═════ Data rows ═════

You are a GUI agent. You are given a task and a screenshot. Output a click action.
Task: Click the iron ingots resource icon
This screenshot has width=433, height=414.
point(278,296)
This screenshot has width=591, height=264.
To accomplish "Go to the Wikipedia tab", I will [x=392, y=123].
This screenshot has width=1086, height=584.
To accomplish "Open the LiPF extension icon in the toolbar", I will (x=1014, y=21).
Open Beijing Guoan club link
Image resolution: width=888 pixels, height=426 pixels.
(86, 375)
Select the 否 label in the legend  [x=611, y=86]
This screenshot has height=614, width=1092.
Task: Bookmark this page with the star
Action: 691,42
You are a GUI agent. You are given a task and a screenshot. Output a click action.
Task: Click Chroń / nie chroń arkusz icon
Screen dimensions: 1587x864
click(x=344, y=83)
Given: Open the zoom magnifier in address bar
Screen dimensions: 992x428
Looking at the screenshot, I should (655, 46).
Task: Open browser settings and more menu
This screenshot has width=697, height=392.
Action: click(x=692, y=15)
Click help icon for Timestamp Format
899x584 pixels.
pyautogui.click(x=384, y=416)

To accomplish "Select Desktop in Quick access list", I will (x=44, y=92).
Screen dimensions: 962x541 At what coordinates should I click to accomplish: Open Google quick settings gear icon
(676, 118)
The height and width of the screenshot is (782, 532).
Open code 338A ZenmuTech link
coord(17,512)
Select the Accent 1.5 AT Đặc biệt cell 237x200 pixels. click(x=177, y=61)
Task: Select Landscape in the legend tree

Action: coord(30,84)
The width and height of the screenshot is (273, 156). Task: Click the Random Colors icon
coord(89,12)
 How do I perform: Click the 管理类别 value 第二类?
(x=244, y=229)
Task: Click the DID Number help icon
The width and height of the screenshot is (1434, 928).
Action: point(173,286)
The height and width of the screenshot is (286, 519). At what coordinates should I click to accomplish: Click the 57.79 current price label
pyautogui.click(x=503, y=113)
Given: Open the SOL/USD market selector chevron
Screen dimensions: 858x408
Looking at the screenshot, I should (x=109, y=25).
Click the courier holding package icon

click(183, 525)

═════

What you need to do
Please return all of the items above verbatim, line by line, with nothing changed.

Exercise solution
You are a GUI agent. You are given a task and a screenshot. Output a click action.
Task: Click the iron ingots resource icon
This screenshot has width=433, height=414.
point(278,296)
This screenshot has width=591, height=264.
To accomplish "Go to the Wikipedia tab", I will [x=392, y=123].
This screenshot has width=1086, height=584.
To accomplish "Open the LiPF extension icon in the toolbar", I will (x=1014, y=21).
Open Beijing Guoan club link
Image resolution: width=888 pixels, height=426 pixels.
(86, 375)
Select the 否 label in the legend  [x=611, y=86]
This screenshot has height=614, width=1092.
Task: Bookmark this page with the star
Action: 691,42
You are a GUI agent. You are given a task and a screenshot. Output a click action.
Task: Click Chroń / nie chroń arkusz icon
Screen dimensions: 1587x864
click(x=344, y=83)
Given: Open the zoom magnifier in address bar
Screen dimensions: 992x428
Looking at the screenshot, I should (655, 46).
Task: Open browser settings and more menu
This screenshot has width=697, height=392.
Action: click(x=692, y=15)
Click help icon for Timestamp Format
899x584 pixels.
pyautogui.click(x=384, y=416)

To accomplish "Select Desktop in Quick access list", I will (x=44, y=92).
Screen dimensions: 962x541 At what coordinates should I click to accomplish: Open Google quick settings gear icon
(676, 118)
The height and width of the screenshot is (782, 532).
Open code 338A ZenmuTech link
coord(17,512)
Select the Accent 1.5 AT Đặc biệt cell 237x200 pixels. click(x=177, y=61)
Task: Select Landscape in the legend tree

Action: coord(30,84)
The width and height of the screenshot is (273, 156). Task: Click the Random Colors icon
coord(89,12)
 How do I perform: Click the 管理类别 value 第二类?
(x=244, y=229)
Task: Click the DID Number help icon
The width and height of the screenshot is (1434, 928).
Action: point(173,286)
The height and width of the screenshot is (286, 519). At what coordinates should I click to accomplish: Click the 57.79 current price label
pyautogui.click(x=503, y=113)
Given: Open the SOL/USD market selector chevron
Screen dimensions: 858x408
Looking at the screenshot, I should (x=109, y=25).
Click the courier holding package icon

click(183, 525)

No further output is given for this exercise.